Die Vorwürfe gegen Vorgehen und Taktik der Berliner Polizei bei den Mai-Krawallen vom vergangenen Freitag werden heftiger. Der Hamburger Landesvorsitzende der Deutschen Polizeigewerkschaft, Joachim Lenders, warf Innensenator Ehrhart Körting vor, die in Berlin eingesetzten Einheiten der Hamburger Bereitschaftspolizei „zum Steinigen freigegeben“ zu haben.

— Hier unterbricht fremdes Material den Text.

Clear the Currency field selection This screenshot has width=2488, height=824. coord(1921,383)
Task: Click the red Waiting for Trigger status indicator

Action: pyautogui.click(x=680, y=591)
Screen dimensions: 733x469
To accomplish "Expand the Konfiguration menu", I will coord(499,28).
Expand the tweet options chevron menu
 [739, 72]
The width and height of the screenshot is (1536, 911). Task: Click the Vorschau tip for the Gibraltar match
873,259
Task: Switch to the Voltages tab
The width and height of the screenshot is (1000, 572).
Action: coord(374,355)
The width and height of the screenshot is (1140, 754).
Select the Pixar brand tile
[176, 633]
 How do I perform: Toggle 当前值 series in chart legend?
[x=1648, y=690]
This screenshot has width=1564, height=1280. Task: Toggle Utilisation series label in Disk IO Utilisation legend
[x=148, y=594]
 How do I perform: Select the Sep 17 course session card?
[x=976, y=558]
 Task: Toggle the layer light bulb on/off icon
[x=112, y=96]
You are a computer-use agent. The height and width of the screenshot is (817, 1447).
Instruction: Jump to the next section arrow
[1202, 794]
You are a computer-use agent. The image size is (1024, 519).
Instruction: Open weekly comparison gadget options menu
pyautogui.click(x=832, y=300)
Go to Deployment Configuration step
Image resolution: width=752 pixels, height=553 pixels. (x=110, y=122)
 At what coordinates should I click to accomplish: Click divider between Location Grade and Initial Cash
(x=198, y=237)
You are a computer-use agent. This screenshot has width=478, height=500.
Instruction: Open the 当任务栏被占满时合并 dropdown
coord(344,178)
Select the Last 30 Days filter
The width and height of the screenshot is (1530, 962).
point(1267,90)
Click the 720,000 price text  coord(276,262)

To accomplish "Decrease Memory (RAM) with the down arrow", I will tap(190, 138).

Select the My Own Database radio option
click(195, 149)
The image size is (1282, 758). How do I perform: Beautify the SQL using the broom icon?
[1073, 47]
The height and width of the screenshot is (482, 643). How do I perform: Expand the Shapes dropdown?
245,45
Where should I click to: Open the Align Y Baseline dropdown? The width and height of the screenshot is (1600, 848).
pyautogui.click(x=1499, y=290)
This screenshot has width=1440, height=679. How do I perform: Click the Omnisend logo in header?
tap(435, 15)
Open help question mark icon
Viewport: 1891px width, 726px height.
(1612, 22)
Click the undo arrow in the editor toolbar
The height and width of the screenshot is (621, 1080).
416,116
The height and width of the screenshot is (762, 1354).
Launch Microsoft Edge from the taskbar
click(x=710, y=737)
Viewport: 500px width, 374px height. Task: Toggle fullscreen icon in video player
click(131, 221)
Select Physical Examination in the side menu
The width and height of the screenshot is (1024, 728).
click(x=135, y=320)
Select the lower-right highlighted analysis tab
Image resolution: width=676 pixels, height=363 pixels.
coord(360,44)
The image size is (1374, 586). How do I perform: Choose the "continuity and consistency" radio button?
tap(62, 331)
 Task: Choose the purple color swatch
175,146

Laut Polizei-Bilanz wurden bei den Krawallen 440 Polizisten verletzt, erheblich mehr als in den vergangenen Jahren. Nach Einschätzung des Hamburger Polizeigewerkschafters Lender sind die Polizisten in Berlin „verheizt“ worden. „So etwas habe ich noch nicht erlebt. Es war unfassbar“, so Lenders. Insgesamt hatte Hamburg drei seiner fünf Hundertschaften der Bereitschaftspolizei nach Berlin geschickt.
Besonders sauer stößt Lenders auf, dass jetzt auch den Hamburger Polizisten und anderen auswärtigen Einheiten die Schuld für das Desaster in die Schuhe geschoben werden soll. Es gebe Äußerungen, nach denen die auswärtigen Kräfte nicht mit der Berliner Taktik klargekommen seien. „Das ist eine Frechheit“, so Lenders. „Die Verantwortlichen in Berlin sollten ihren Hut nehmen.“
Berliner Polizisten beklagen Gebot zur äußersten Zurückhaltung
Nach Informationen von Morgenpost Online gibt es auch innerhalb der Berliner Polizei erhebliche Kritik an der Führung. Nach Angaben mehrerer Polizisten sei in der Polizeiführung in erster Linie darauf geachtet worden, dass sich die Einheiten zurückhaltend und möglichst unauffällig verhalten sollten, um nicht zu provozieren. „Wir sollten uns sogar in Hauseingängen verstecken, damit ja nichts passiert“, so ein Betroffener. „Es hieß, jede Uniform an diesem Tag sei im Kiez eine Provokation. Und das von unseren eigenen Vorgesetzten.“ Polizeipräsident Dieter Glietsch widersprach diesen Darstellungen.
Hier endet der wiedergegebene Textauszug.